Imagine we have a function that does some computation, then sticks the result in a new file. Since we are unit testing, we aren't testing whether or not the file gets created— that can be safely assumed (since we will be unit testing that separately). Instead, we can safely mock the creation of the file.
- If we didn't mock this, we'd have to clean up after ourselves each time we run a test.
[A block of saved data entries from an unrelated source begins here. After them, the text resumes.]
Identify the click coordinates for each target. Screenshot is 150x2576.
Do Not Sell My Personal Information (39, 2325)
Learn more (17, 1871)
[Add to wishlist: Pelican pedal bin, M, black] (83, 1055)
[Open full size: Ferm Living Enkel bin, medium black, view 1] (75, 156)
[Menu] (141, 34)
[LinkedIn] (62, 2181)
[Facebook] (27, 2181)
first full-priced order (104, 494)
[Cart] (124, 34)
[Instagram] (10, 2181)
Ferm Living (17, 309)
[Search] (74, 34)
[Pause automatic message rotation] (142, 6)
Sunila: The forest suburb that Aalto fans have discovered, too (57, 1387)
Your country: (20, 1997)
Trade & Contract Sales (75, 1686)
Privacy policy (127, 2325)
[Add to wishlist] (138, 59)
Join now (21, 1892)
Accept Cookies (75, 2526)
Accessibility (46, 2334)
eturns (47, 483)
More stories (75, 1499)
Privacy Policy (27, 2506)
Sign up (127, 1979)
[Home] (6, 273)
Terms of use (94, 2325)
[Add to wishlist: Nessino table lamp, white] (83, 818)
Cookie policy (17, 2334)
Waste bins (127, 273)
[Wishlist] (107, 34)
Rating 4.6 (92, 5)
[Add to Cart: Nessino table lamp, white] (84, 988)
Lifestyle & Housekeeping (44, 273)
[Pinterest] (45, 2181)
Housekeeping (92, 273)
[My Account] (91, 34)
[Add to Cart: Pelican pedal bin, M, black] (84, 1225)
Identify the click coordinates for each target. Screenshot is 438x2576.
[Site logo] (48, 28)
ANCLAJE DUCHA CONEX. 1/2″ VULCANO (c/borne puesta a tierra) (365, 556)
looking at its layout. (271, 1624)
It would result in a slower testing suite.
Examples
forEach
If we were writing a unit test for forEach
, we would just mock the callback.
function forEach(items, callback) {
for (let index = 0; index < items.length; index++) {
callback(items[index]);
}
}
Imagine we had a mock function:
const mockCallback = jest.fn(x => 42 + x);
forEach([0, 1], mockCallback);
There are a few things we care about when it comes to unit testing this function:
- was the callback called twice?
- was the first argument of the first call
0
? - was the return value of the first call
42
(42 + 0)?
Difference between mock and stub
A mock is like a stub but the test will also verify that the object under test calls the mock as expected ex. You can stub a database by implementing a simple in-memory structure for storing records. The object under test can then read and write records to the database stub to allow it to execute the test. This could test some behavior of the object not related to the database and the database stub would be included just to let the test run. If you instead want to verify that the object under test writes some specific data to the database you will have to mock the database. Your test would then incorporate assertions about what was written to the database mock.